## Directions for this task
Print the lines between the line containing "Describe the element" and the line containing "at that location.", inclusive, without the pictures.

Dataset excerpts START

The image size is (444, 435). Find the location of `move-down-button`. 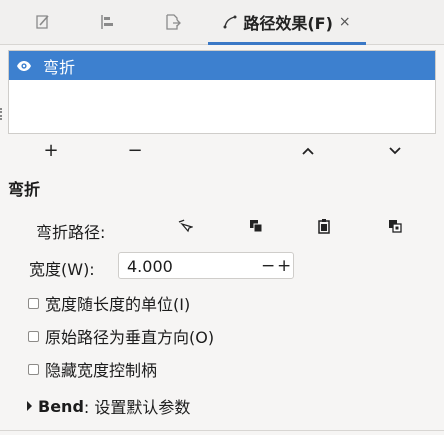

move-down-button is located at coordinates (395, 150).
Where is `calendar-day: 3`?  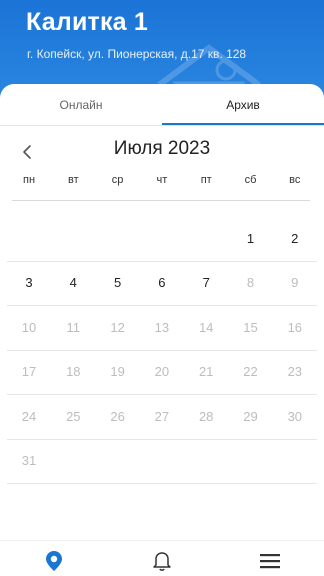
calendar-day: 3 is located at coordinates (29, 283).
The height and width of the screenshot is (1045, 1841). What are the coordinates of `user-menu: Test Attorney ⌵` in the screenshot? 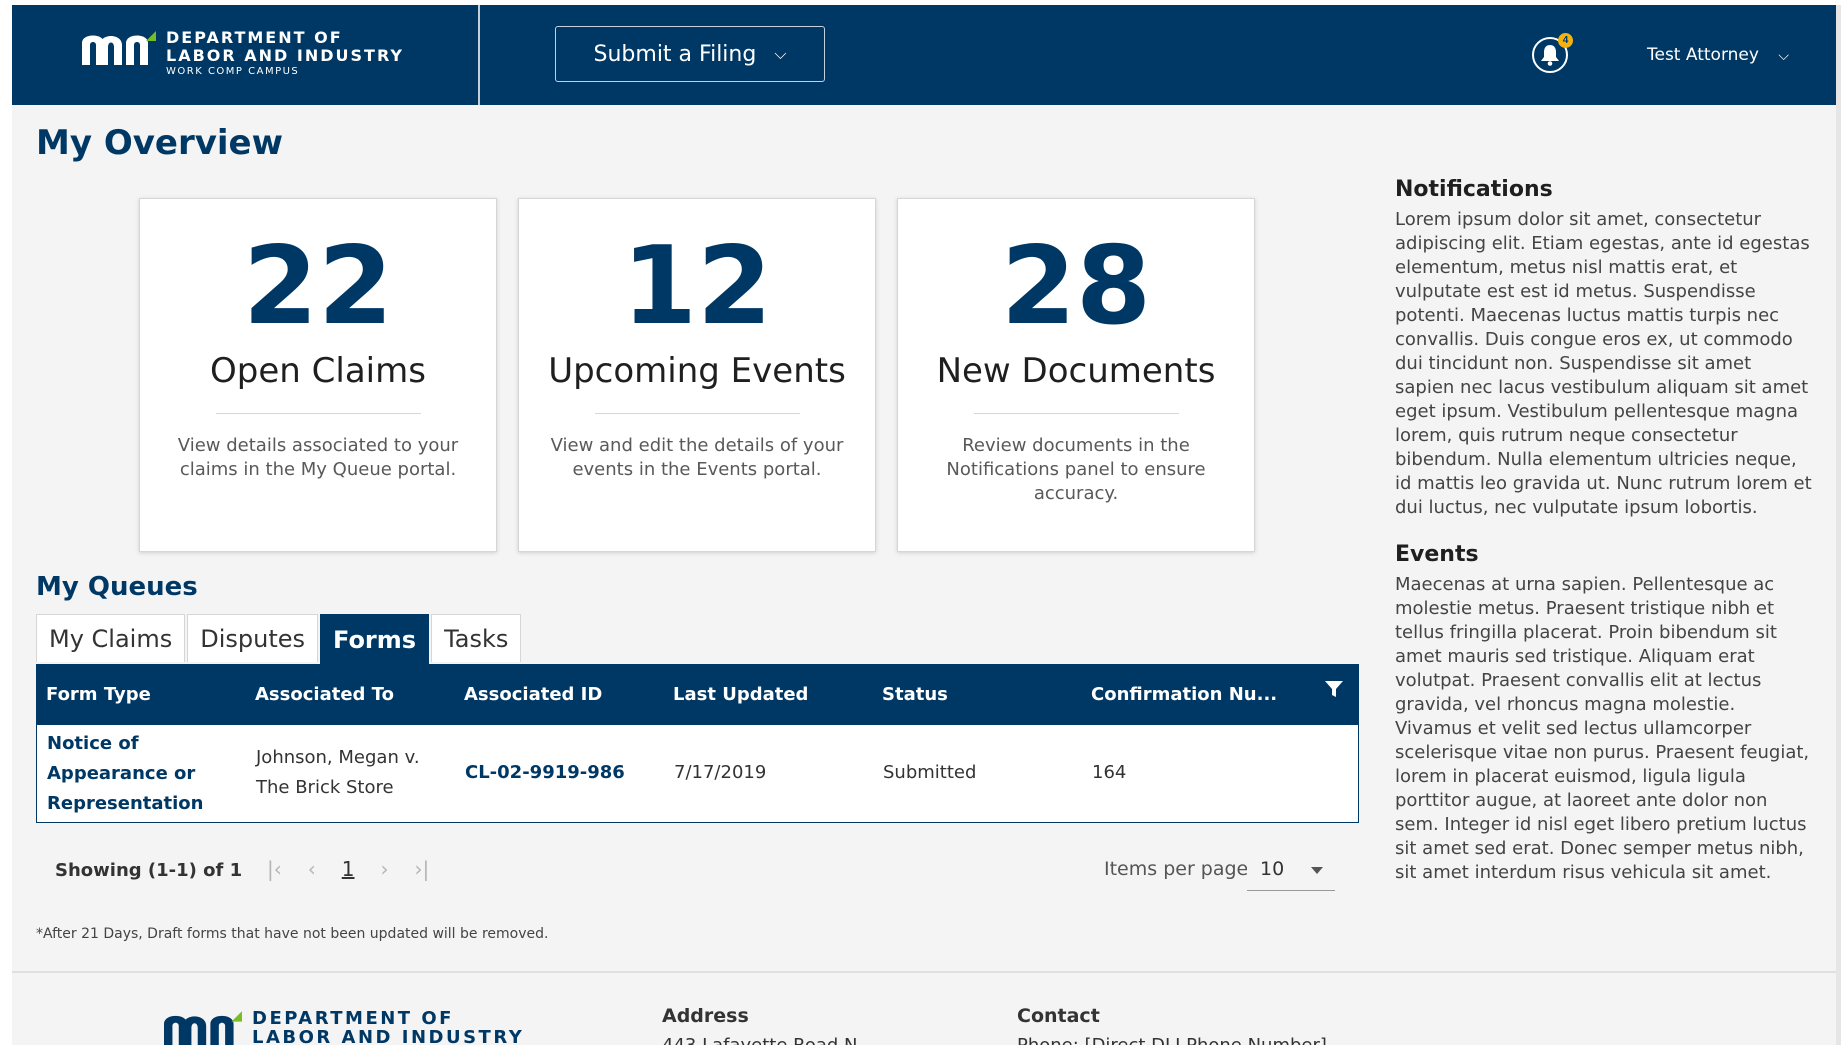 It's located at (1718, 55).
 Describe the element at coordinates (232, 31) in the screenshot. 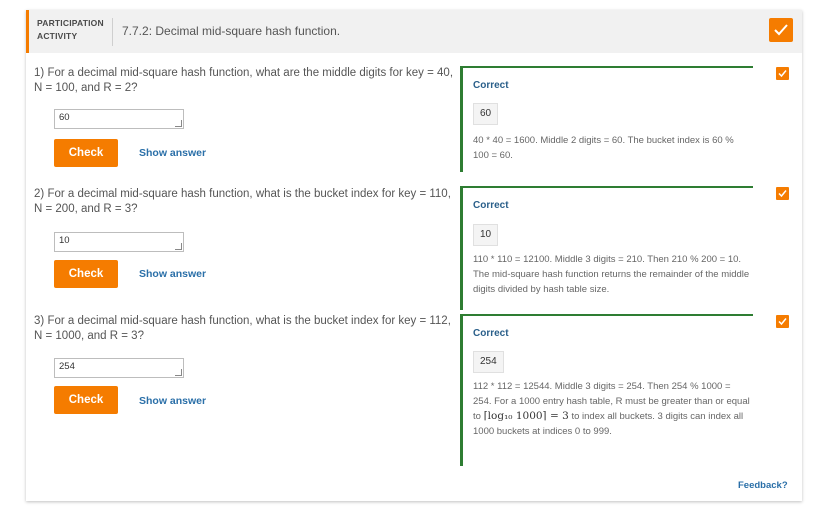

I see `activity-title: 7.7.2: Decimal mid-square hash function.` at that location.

Dataset excerpts END
Dataset excerpts START

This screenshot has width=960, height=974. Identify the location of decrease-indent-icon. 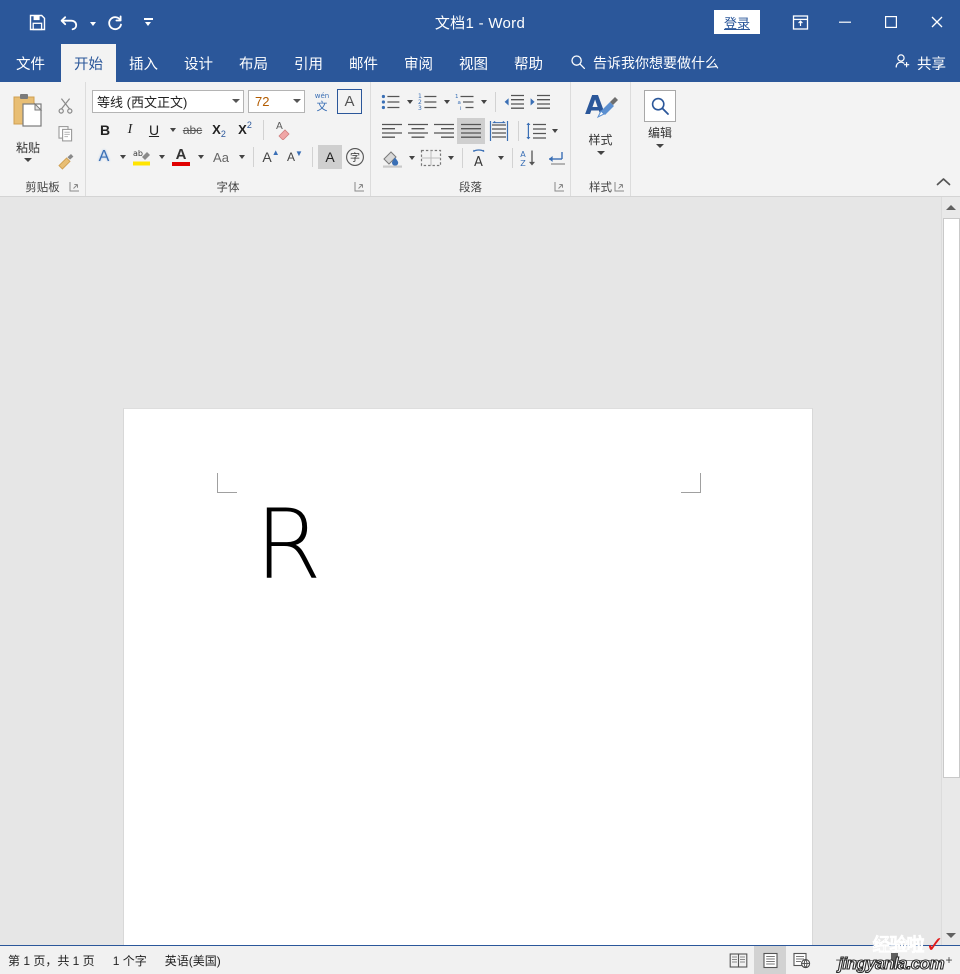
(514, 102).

Dataset excerpts END

## Result of this exercise
 Describe the element at coordinates (232, 31) in the screenshot. 

I see `activity-title: 7.7.2: Decimal mid-square hash function.` at that location.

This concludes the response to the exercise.